61. American Tabloid, by James Ellroy
62. The Autobiography of Malcolm X, by Alex Haley
63. What It Takes, by Richard Ben Cramer
64. The Continental Op, by Dashiell Hammett
65. The Power and the Glory, by Graham Greene

66. So Long, See You Tomorrow, by William Maxwell
67. Native Son, by Richard Wright
68. Let Us Now Praise Famous Men, by James Agee and Walker Evans
69. Angle of Repose, by Wallace Stegner
70. The Great Bridge, by David McCullough

71. The Dharma Bums, by Jack Kerouac
72. Lonesome Dove, by Larry McMurtry
73. Lolita, by Vladimir Nabokov
74. Underworld, by Don DeLillo
75. The Adventures of Huckleberry Finn, by Mark Twain


I'm not a guy, but I was surprised to see that I've only read 11 out of the 75 listed. Some of them, like Slaughterhouse Five and Affliction, seem like ones I would have read, too. I wonder about some of their choices, too: The Dharma Bums instead of On the Road? The Crack-Up instead of The Great Gatsby or This Side of Paradise? Did they do that just to be iconoclastic, or did the person who compiled the list really believe that those were better?
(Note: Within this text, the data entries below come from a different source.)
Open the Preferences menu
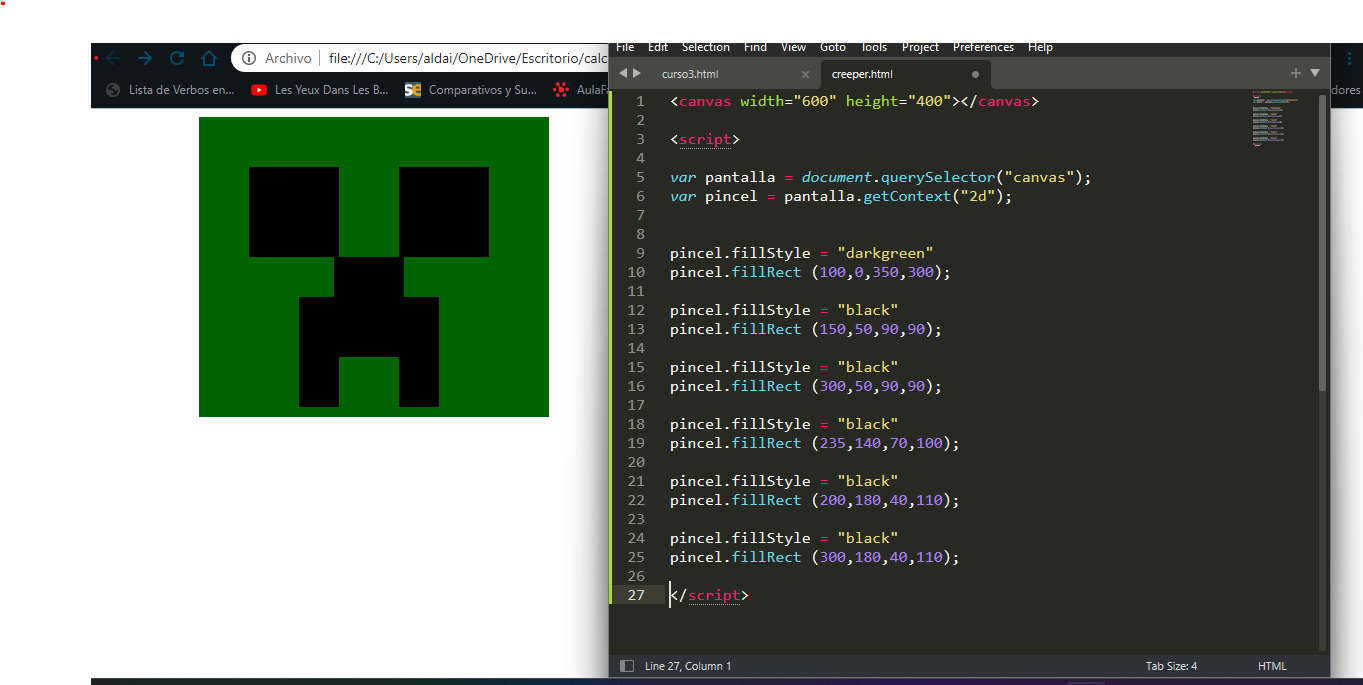Image resolution: width=1363 pixels, height=685 pixels. tap(983, 47)
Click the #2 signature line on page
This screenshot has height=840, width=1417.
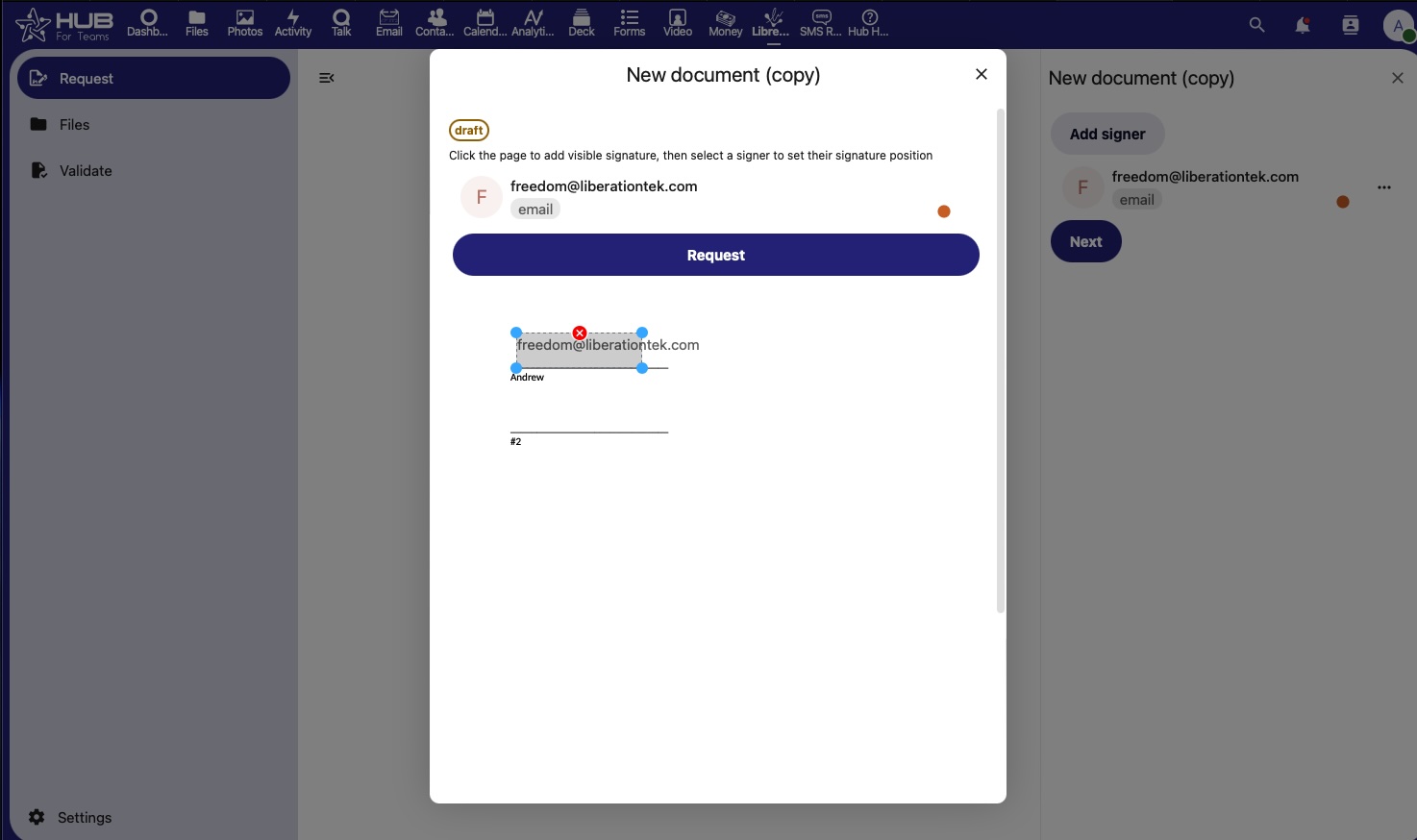[588, 432]
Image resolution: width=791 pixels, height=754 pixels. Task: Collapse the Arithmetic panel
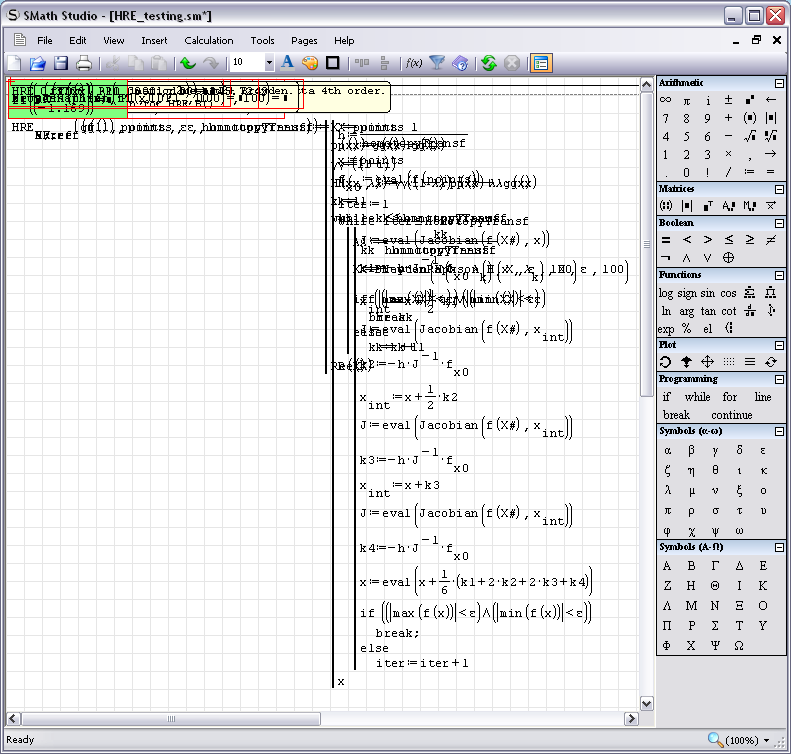[x=779, y=83]
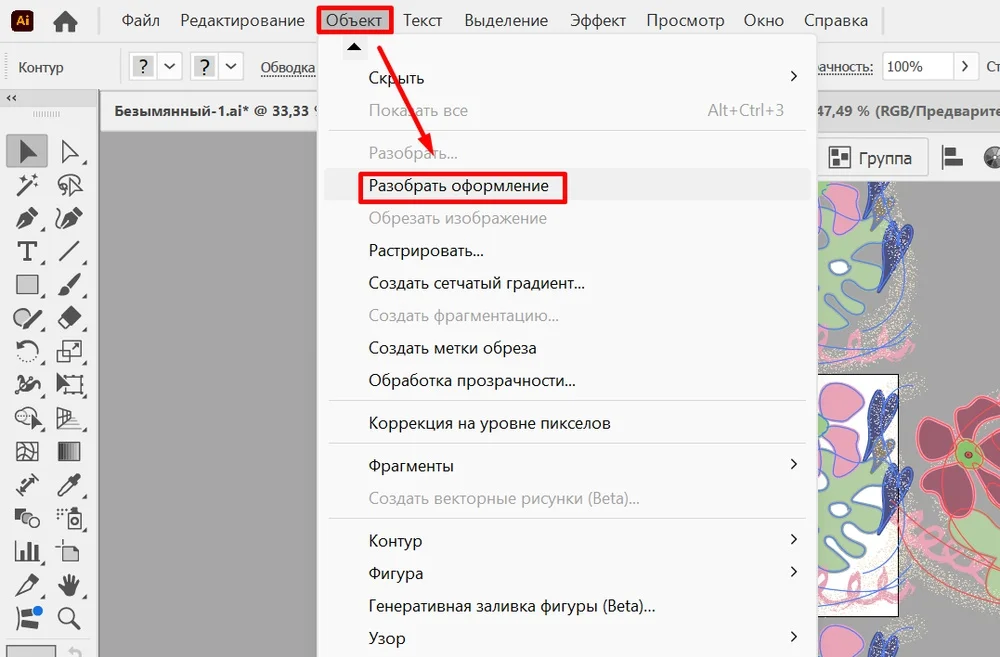Click the Fill color swatch
The image size is (1000, 657).
(x=31, y=648)
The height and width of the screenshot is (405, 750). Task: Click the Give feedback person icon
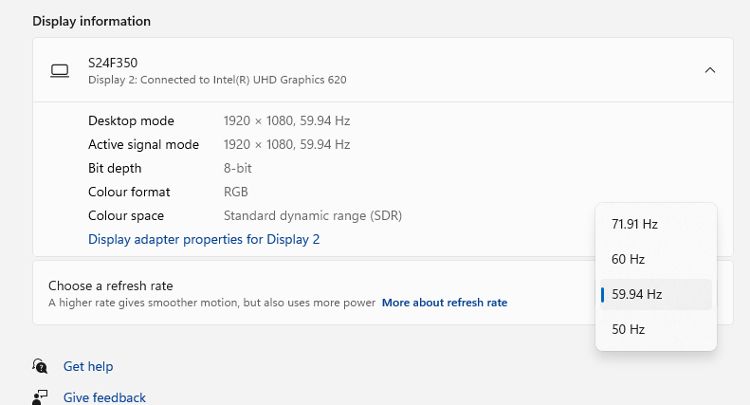(x=40, y=397)
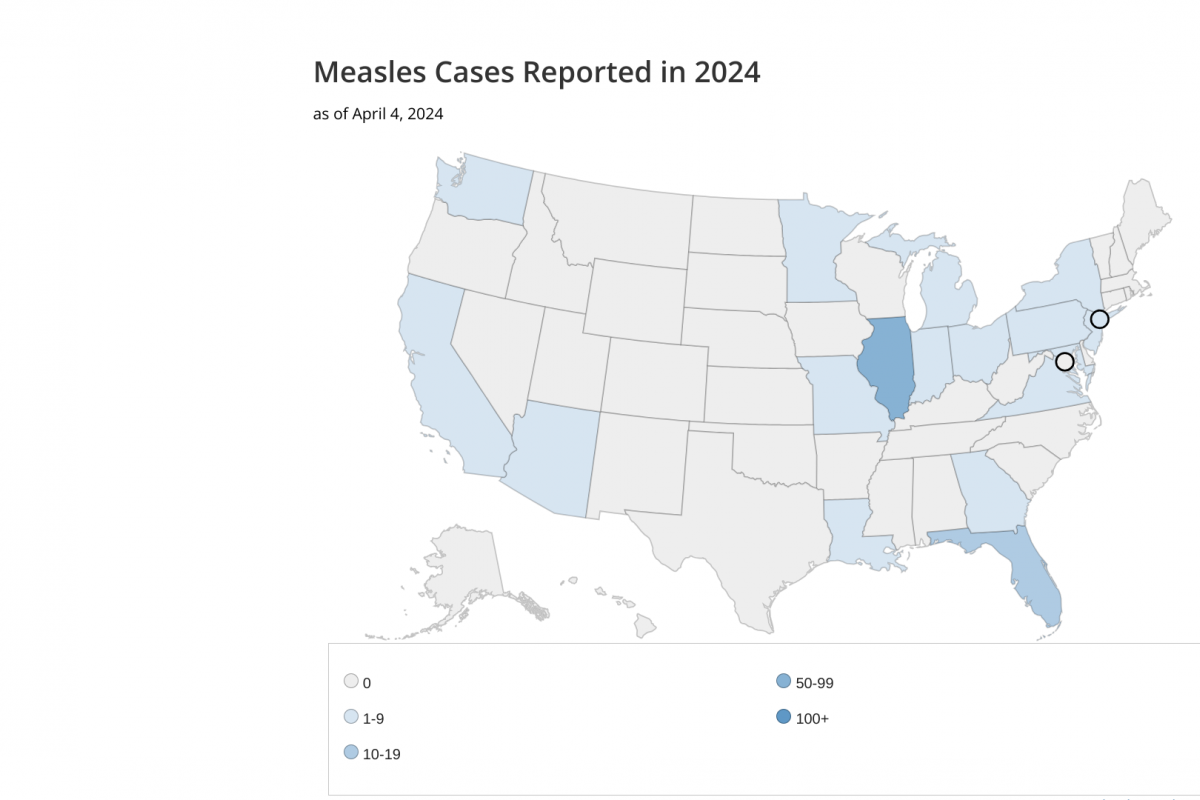Click the New York City circle marker
1200x800 pixels.
coord(1099,319)
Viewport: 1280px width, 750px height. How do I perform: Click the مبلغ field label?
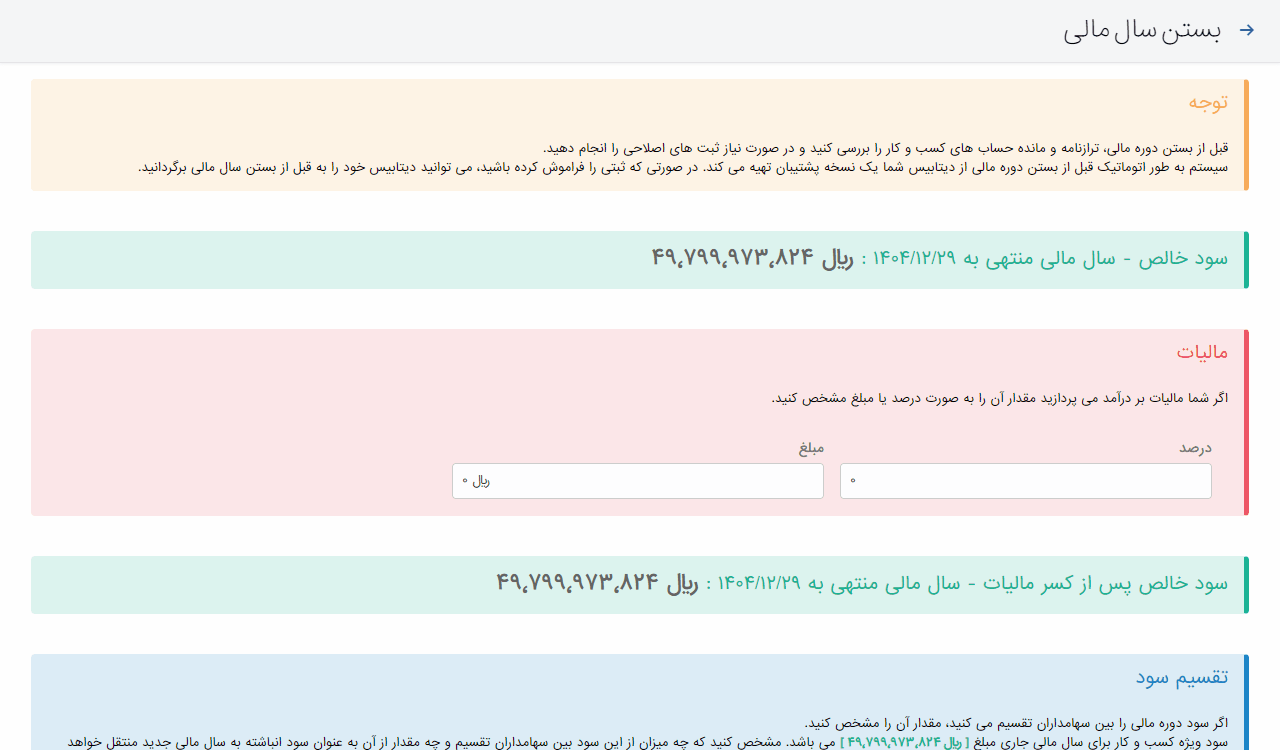point(811,447)
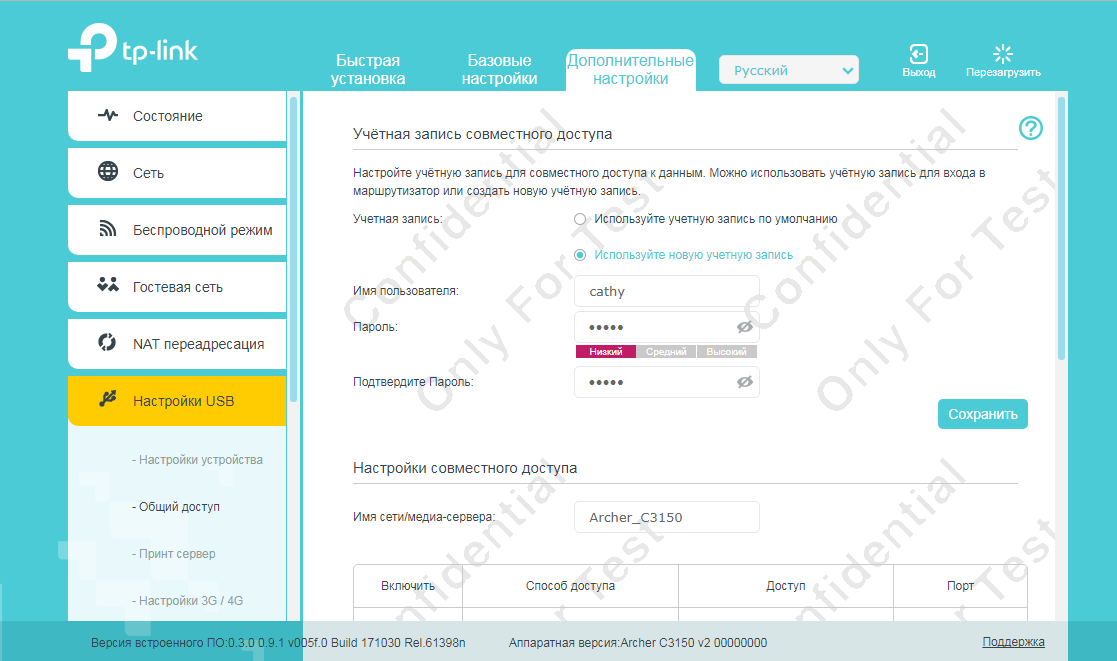Click the Перезагрузить reboot icon
The image size is (1117, 661).
click(1002, 54)
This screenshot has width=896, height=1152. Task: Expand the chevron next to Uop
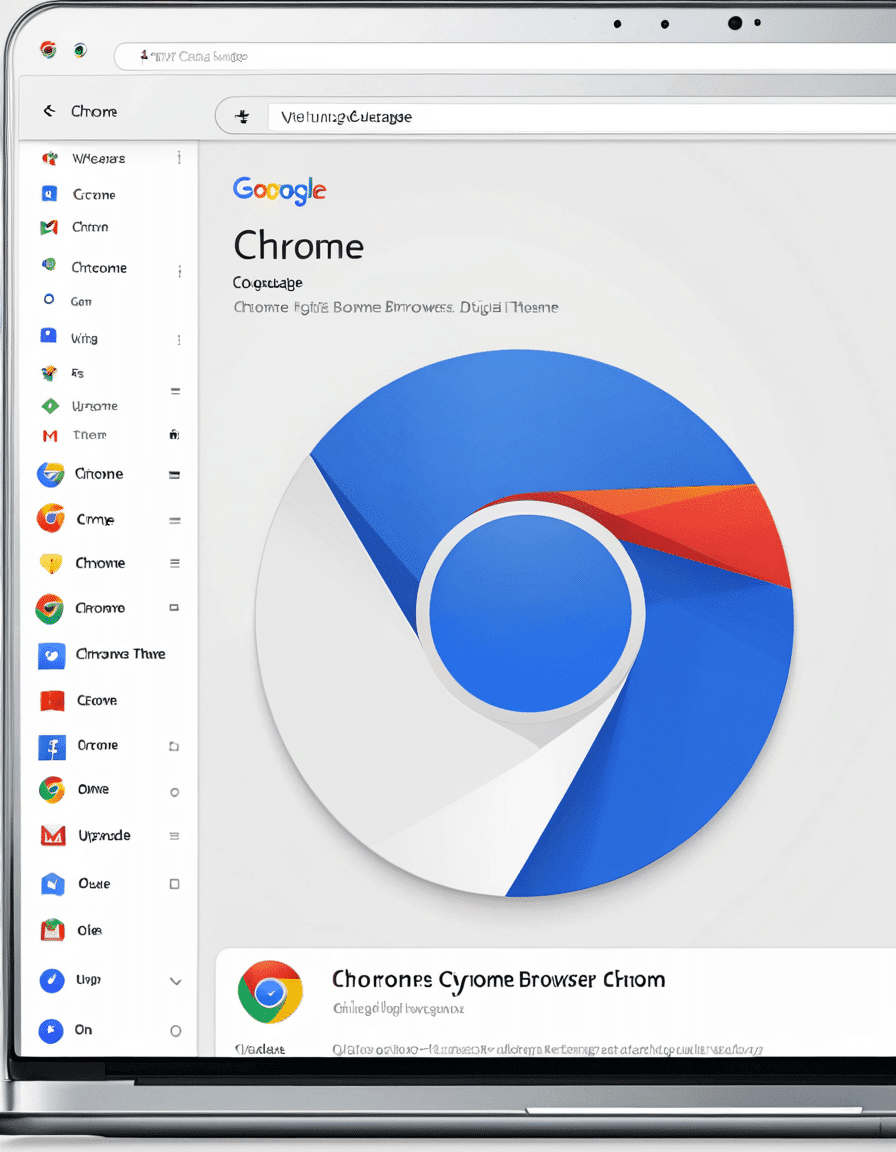coord(176,982)
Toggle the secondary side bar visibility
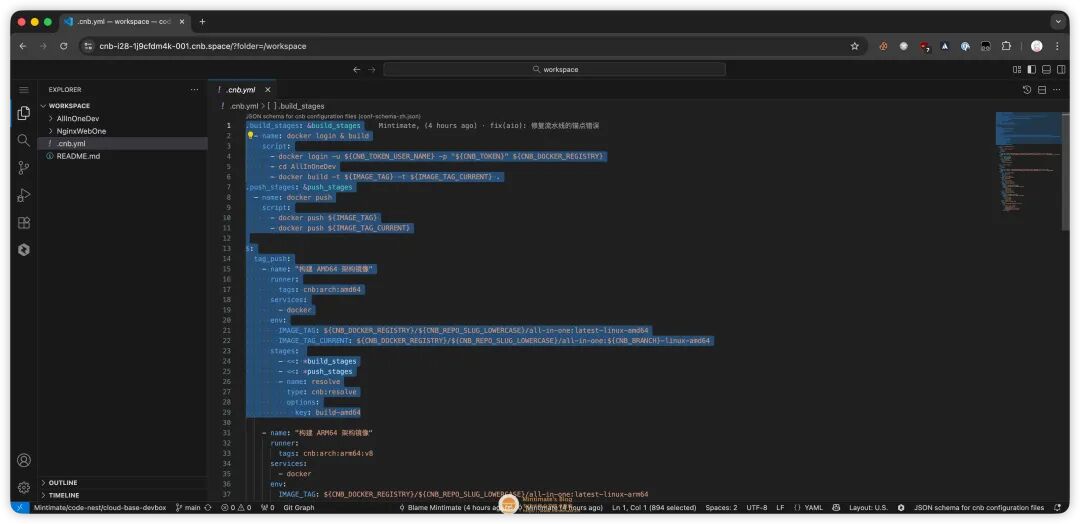The width and height of the screenshot is (1080, 524). (1060, 70)
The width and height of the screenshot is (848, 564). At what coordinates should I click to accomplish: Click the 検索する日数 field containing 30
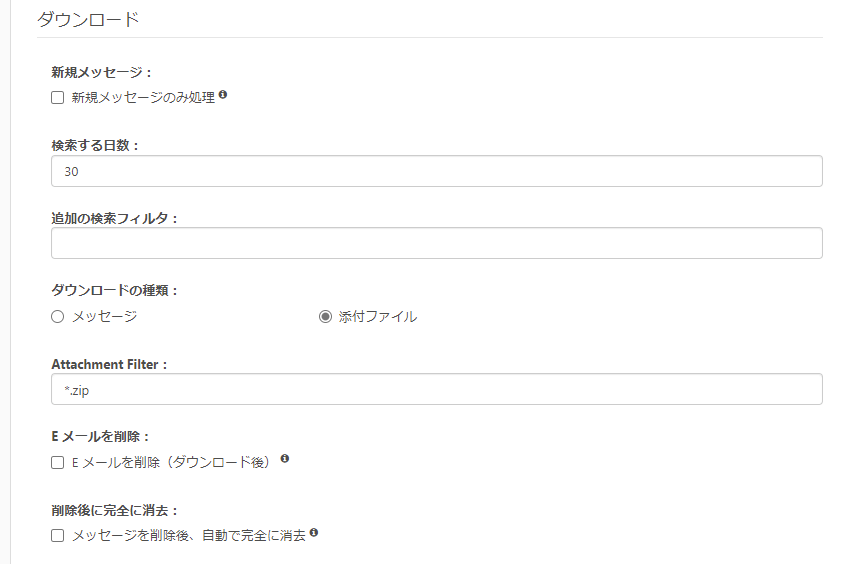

I should note that the list isn't ranked, too. They aren't actually trying to say that the Raymond Carver book is better than Huck Finn.But I like lists like these, even when they put me to shame. They always remind me of books I've meant to check out but never have. I've been wanting to read one of the classic Russian novels for a while now, and the list had a couple of good suggestions. A couple of years ago, I read an excellent short story about a young teacher who was doing This Boy's Life with her class, and it sounded like an engaging book. I'd forgotten all about those ideas, but this list helped bring them back to the forefront. It also gave me another idea: trying to do my own list of what I consider essential reading. Maybe tomorrow!